South Sudan starves as aid agencies fail to deliver

Only 30% of the annual target has been reached so far, more than half-way through the year, a UN official in Khartoum has warned.
2 min read
25 July, 2017
A woman receiving treatment for a gunshot wound in South Sudan [AFP]
South Sudan is running out of emergency humanitarian supplies, as the international community is failing to meet the fundraising target required for 2017.

Only 30 percent of the annual target has been reached so far, more than half-way through the year, a UN official in Khartoum has warned.

"The shortfall is 70 percent and we are already in the middle of the year," said Arnauld Akodjenou, Regional Refugee Coordinator for South Sudan.

“We have the facility to help and provide food but the level of food is so low that we cannot.”

Oxfam International's executive director Winnie Byanyima said in May that a huge funding shortfall for relief efforts was threatening lives.

"The need is huge, the gap is huge," Byanyima said. "It needs to be filled urgently.

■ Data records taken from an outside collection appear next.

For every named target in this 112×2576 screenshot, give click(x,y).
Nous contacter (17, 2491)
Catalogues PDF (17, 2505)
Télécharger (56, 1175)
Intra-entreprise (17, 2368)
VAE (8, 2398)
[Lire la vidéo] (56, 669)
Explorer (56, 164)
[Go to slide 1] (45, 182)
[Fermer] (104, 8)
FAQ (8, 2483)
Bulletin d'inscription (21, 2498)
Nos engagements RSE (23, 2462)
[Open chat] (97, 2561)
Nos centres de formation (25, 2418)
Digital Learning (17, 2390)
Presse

When people die in a famine it's a sign of failure because you can prevent it if you act early enough."

In February, South Sudan and the United Nations formally declared a famine in some parts of the northern Greater Unity region affecting 100,000 people, a disaster UN officials said was "man-made" and could have been averted.

This is largely the result of civil war that erupted in December 2013 when a power struggle erupted between President Salva Kiir and his former deputy Riek Machar. Tens of thousands died and more than 3.5 million have been displaced.

The UN's agencies for refugees (UNHCR) and children's welfare (UNICEF) reported earlier this year that the number of children who had fled the country exceeded the one million mark for the first time.

On July 8, the US announced an additional $466 million in aid for countries suffering from famine, bringing its total aid budget to $1.4 billion.

The UN made an appeal earlier this year for $4.4 billion to address the global crisis, but as of the end of May, it was only 30 percent funded.